2016-2019 : Refactorings

In November 2016, I made my entry on the job market, and was introduced by peers to new, cool technologies which made my life a bit easier afterwards regarding software maintenance.

In April 2017, I made my first commit on the botjagwar repository as it currently exists.

In 2018 I had decided to split the translation module into 3 components: IRC client, translation module and dictionary module. Also, unit-test them and make them easily deployable on platform. For the trivia, properly configuring botjagwar on a computer took me days, now it takes minutes, and downloading dependencies takes a huge part of those minutes.

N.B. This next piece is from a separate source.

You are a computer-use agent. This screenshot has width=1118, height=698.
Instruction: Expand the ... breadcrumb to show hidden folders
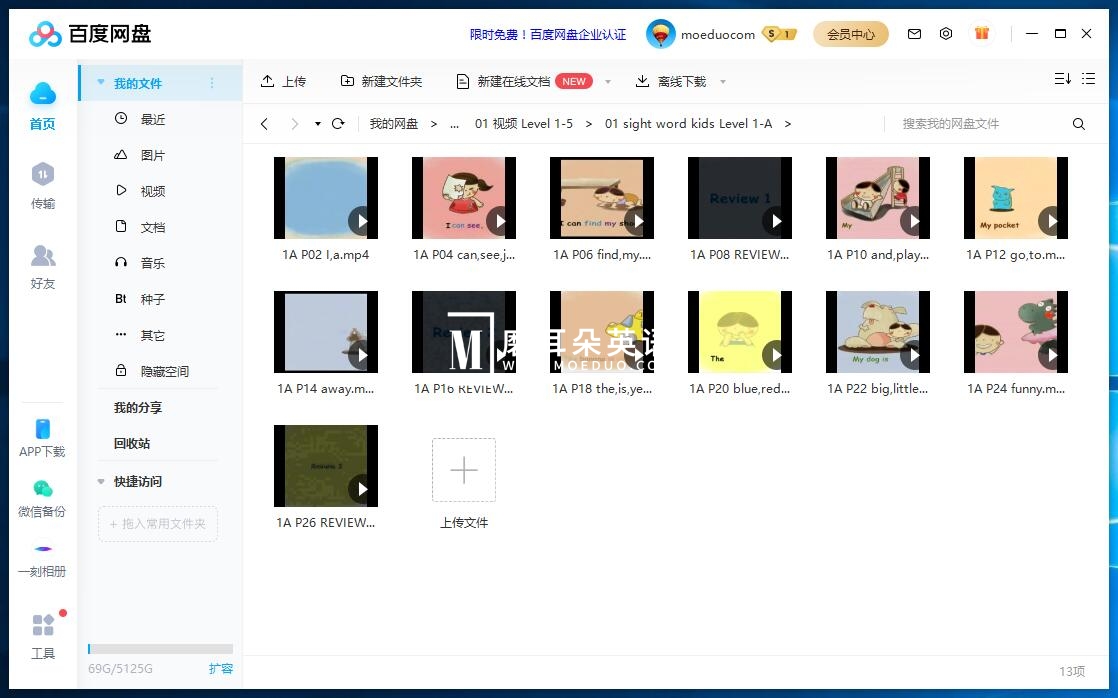[x=455, y=123]
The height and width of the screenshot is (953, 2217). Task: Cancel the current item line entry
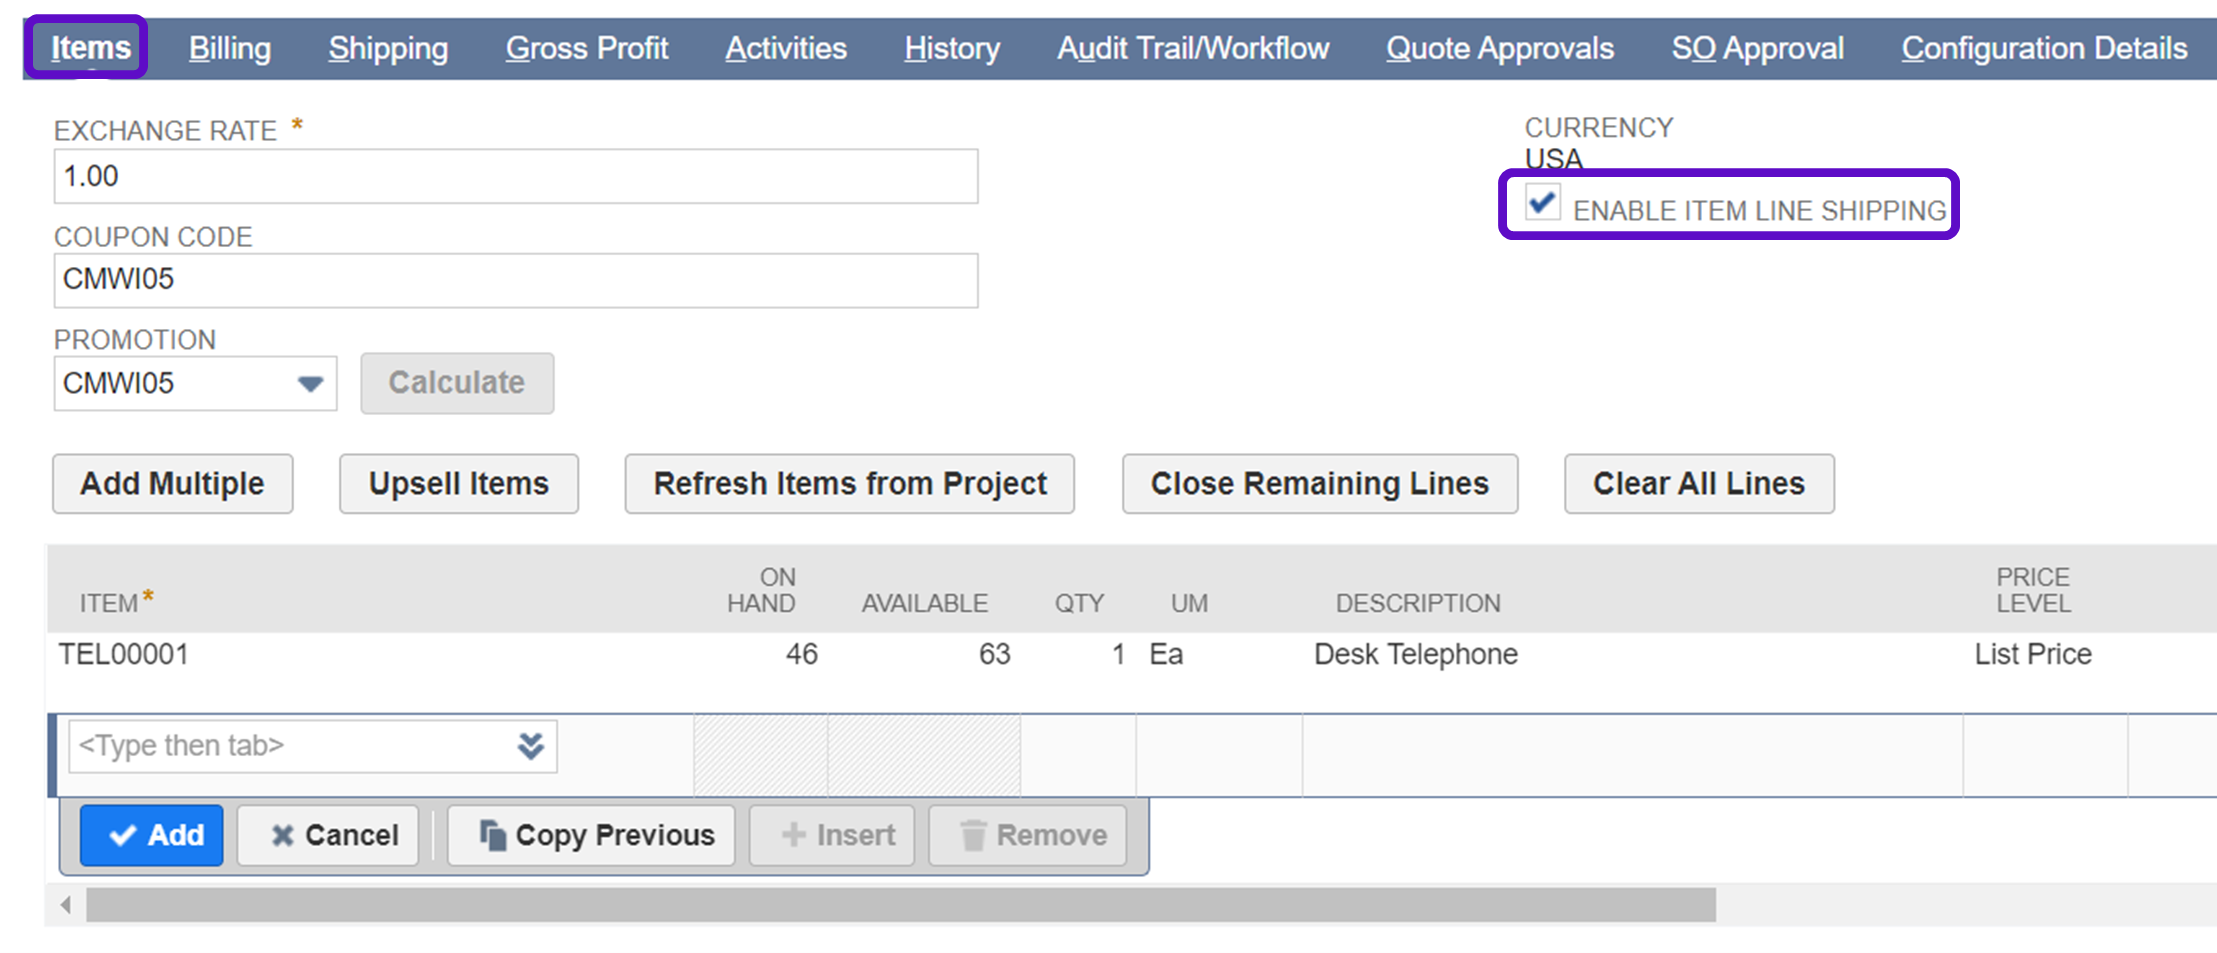(x=328, y=835)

The dictionary module (dictionary_service) was going to be a REST interface whose backend would be a database (MySQL? PostgreSQL? SQLite? I don't care). It stores words. The translation module (entry_translator) was going to be a REST interface whose role is to interact with the dictionary module. Upon a REST request, it fetches a page, parses it and performs translation with the help of the dictionary module. The IRC client interface receives messages from the server each time an edit is made and call the translation module to do its job.

In 2018 to 2020, code migration from python 2.7 to 3.6 was finished and the main feature was properly test-covered, so I went on to scrape the English Wiktionary for its inflection entries. An additional 2 million entries were created as a result making the Malagasy Wiktionary jump from to 4 to 6 million entries.

2020: Front-end

In 2020 due to Covid-19 pandemic and the lockdown that ensued, I was determined to create a front-end to manage the massive amount of data gathered from other websites. That's how botjagwar-frontend was created.

2020: Do-over

Eventually, the sheer number of automatically created entries and their quality created some turmoil among the Wiktionary community and some of them have teamed together to file a request for comments which has seen the deletion of over 4.8 million of the automatically created entries. Maybe I'll stop here at the moment, but hopefully the adventure will still continue.